◆ DIRECTIONS
Could you render the data below as a JSON list of strings, one string per line, leaving out blank lines?

◆ PROVIDED INFORMATION
********************

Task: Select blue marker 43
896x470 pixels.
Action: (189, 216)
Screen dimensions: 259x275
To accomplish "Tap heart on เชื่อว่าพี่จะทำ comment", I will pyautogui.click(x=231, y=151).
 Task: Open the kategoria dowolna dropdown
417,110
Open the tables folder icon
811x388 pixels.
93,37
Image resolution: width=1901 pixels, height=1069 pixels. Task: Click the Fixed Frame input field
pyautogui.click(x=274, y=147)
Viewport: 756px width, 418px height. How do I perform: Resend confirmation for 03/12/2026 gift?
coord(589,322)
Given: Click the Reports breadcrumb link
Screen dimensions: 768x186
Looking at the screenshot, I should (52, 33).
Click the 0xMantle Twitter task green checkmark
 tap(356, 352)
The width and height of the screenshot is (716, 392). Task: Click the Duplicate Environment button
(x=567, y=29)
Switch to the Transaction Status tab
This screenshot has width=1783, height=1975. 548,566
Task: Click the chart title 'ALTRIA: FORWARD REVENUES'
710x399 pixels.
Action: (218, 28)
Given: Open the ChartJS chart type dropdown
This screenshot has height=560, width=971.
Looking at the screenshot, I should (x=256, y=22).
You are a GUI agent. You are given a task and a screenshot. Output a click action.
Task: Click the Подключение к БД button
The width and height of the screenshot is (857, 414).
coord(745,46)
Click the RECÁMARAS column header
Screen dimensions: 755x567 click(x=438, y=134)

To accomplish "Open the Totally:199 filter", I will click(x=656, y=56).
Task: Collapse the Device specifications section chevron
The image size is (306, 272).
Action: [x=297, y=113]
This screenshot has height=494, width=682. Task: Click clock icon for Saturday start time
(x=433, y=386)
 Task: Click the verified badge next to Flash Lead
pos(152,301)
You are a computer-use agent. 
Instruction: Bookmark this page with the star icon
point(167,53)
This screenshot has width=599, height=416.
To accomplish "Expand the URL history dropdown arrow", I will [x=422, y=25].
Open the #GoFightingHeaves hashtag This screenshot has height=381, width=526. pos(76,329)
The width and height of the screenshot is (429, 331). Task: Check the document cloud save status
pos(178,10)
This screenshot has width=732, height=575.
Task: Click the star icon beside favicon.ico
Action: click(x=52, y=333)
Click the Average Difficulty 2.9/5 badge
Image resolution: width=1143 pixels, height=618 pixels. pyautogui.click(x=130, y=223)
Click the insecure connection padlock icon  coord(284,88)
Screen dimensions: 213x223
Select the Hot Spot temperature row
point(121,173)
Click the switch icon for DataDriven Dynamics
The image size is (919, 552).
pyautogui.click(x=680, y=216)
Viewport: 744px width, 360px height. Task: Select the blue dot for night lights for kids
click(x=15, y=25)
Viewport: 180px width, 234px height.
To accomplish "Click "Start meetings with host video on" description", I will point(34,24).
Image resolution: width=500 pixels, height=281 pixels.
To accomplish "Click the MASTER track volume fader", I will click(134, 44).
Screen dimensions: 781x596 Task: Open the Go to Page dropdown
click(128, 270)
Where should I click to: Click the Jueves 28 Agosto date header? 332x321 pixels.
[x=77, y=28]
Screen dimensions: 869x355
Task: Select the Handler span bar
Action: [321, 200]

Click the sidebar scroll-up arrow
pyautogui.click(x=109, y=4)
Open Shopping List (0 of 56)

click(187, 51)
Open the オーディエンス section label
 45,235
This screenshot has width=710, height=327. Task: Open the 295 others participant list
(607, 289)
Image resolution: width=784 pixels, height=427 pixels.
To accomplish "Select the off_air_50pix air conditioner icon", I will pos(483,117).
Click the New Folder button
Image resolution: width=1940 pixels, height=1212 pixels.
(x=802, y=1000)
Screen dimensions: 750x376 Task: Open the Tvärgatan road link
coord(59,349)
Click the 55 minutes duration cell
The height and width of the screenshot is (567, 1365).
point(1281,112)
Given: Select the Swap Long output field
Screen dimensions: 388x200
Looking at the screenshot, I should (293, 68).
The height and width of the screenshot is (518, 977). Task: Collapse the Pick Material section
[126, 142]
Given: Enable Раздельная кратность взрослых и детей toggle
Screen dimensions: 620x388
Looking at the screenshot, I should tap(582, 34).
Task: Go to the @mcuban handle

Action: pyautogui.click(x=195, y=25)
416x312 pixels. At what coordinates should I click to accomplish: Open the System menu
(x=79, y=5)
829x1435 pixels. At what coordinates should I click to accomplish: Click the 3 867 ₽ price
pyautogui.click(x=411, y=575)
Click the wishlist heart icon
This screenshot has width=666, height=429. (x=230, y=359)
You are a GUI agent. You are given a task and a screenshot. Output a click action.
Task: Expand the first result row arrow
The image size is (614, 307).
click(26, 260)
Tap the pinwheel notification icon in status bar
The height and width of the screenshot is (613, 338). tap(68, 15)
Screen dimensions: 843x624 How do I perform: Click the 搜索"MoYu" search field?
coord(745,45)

********************

◆ EXERCISE RESPONSE
[
  "Task: Select blue marker 43",
  "896x470 pixels.",
  "Action: (189, 216)",
  "Screen dimensions: 259x275",
  "To accomplish \"Tap heart on เชื่อว่าพี่จะทำ comment\", I will pyautogui.click(x=231, y=151).",
  " Task: Open the kategoria dowolna dropdown",
  "417,110",
  "Open the tables folder icon",
  "811x388 pixels.",
  "93,37",
  "Image resolution: width=1901 pixels, height=1069 pixels. Task: Click the Fixed Frame input field",
  "pyautogui.click(x=274, y=147)",
  "Viewport: 756px width, 418px height. How do I perform: Resend confirmation for 03/12/2026 gift?",
  "coord(589,322)",
  "Given: Click the Reports breadcrumb link",
  "Screen dimensions: 768x186",
  "Looking at the screenshot, I should (52, 33).",
  "Click the 0xMantle Twitter task green checkmark",
  " tap(356, 352)",
  "The width and height of the screenshot is (716, 392). Task: Click the Duplicate Environment button",
  "(x=567, y=29)",
  "Switch to the Transaction Status tab",
  "This screenshot has width=1783, height=1975. 548,566",
  "Task: Click the chart title 'ALTRIA: FORWARD REVENUES'",
  "710x399 pixels.",
  "Action: (218, 28)",
  "Given: Open the ChartJS chart type dropdown",
  "This screenshot has height=560, width=971.",
  "Looking at the screenshot, I should (x=256, y=22).",
  "You are a GUI agent. You are given a task and a screenshot. Output a click action.",
  "Task: Click the Подключение к БД button",
  "The width and height of the screenshot is (857, 414).",
  "coord(745,46)",
  "Click the RECÁMARAS column header",
  "Screen dimensions: 755x567 click(x=438, y=134)",
  "To accomplish \"Open the Totally:199 filter\", I will click(x=656, y=56).",
  "Task: Collapse the Device specifications section chevron",
  "The image size is (306, 272).",
  "Action: [x=297, y=113]",
  "This screenshot has height=494, width=682. Task: Click clock icon for Saturday start time",
  "(x=433, y=386)",
  " Task: Click the verified badge next to Flash Lead",
  "pos(152,301)",
  "You are a computer-use agent. ",
  "Instruction: Bookmark this page with the star icon",
  "point(167,53)",
  "This screenshot has width=599, height=416.",
  "To accomplish \"Expand the URL history dropdown arrow\", I will [x=422, y=25].",
  "Open the #GoFightingHeaves hashtag This screenshot has height=381, width=526. pos(76,329)",
  "The width and height of the screenshot is (429, 331). Task: Check the document cloud save status",
  "pos(178,10)",
  "This screenshot has width=732, height=575.",
  "Task: Click the star icon beside favicon.ico",
  "Action: click(x=52, y=333)",
  "Click the Average Difficulty 2.9/5 badge",
  "Image resolution: width=1143 pixels, height=618 pixels. pyautogui.click(x=130, y=223)",
  "Click the insecure connection padlock icon  coord(284,88)",
  "Screen dimensions: 213x223",
  "Select the Hot Spot temperature row",
  "point(121,173)",
  "Click the switch icon for DataDriven Dynamics",
  "The image size is (919, 552).",
  "pyautogui.click(x=680, y=216)",
  "Viewport: 744px width, 360px height. Task: Select the blue dot for night lights for kids",
  "click(x=15, y=25)",
  "Viewport: 180px width, 234px height.",
  "To accomplish \"Click \"Start meetings with host video on\" description\", I will point(34,24).",
  "Image resolution: width=500 pixels, height=281 pixels.",
  "To accomplish \"Click the MASTER track volume fader\", I will click(134, 44).",
  "Screen dimensions: 781x596 Task: Open the Go to Page dropdown",
  "click(128, 270)",
  "Where should I click to: Click the Jueves 28 Agosto date header? 332x321 pixels.",
  "[x=77, y=28]",
  "Screen dimensions: 869x355",
  "Task: Select the Handler span bar",
  "Action: [321, 200]",
  "Click the sidebar scroll-up arrow",
  "pyautogui.click(x=109, y=4)",
  "Open Shopping List (0 of 56)",
  "click(187, 51)",
  "Open the オーディエンス section label",
  " 45,235",
  "This screenshot has width=710, height=327. Task: Open the 295 others participant list",
  "(607, 289)",
  "Image resolution: width=784 pixels, height=427 pixels.",
  "To accomplish \"Select the off_air_50pix air conditioner icon\", I will pos(483,117).",
  "Click the New Folder button",
  "Image resolution: width=1940 pixels, height=1212 pixels.",
  "(x=802, y=1000)",
  "Screen dimensions: 750x376 Task: Open the Tvärgatan road link",
  "coord(59,349)",
  "Click the 55 minutes duration cell",
  "The height and width of the screenshot is (567, 1365).",
  "point(1281,112)",
  "Given: Select the Swap Long output field",
  "Screen dimensions: 388x200",
  "Looking at the screenshot, I should (293, 68).",
  "The height and width of the screenshot is (518, 977). Task: Collapse the Pick Material section",
  "[126, 142]",
  "Given: Enable Раздельная кратность взрослых и детей toggle",
  "Screen dimensions: 620x388",
  "Looking at the screenshot, I should tap(582, 34).",
  "Task: Go to the @mcuban handle",
  "Action: pyautogui.click(x=195, y=25)",
  "416x312 pixels. At what coordinates should I click to accomplish: Open the System menu",
  "(x=79, y=5)",
  "829x1435 pixels. At what coordinates should I click to accomplish: Click the 3 867 ₽ price",
  "pyautogui.click(x=411, y=575)",
  "Click the wishlist heart icon",
  "This screenshot has width=666, height=429. (x=230, y=359)",
  "You are a GUI agent. You are given a task and a screenshot. Output a click action.",
  "Task: Expand the first result row arrow",
  "The image size is (614, 307).",
  "click(26, 260)",
  "Tap the pinwheel notification icon in status bar",
  "The height and width of the screenshot is (613, 338). tap(68, 15)",
  "Screen dimensions: 843x624 How do I perform: Click the 搜索\"MoYu\" search field?",
  "coord(745,45)"
]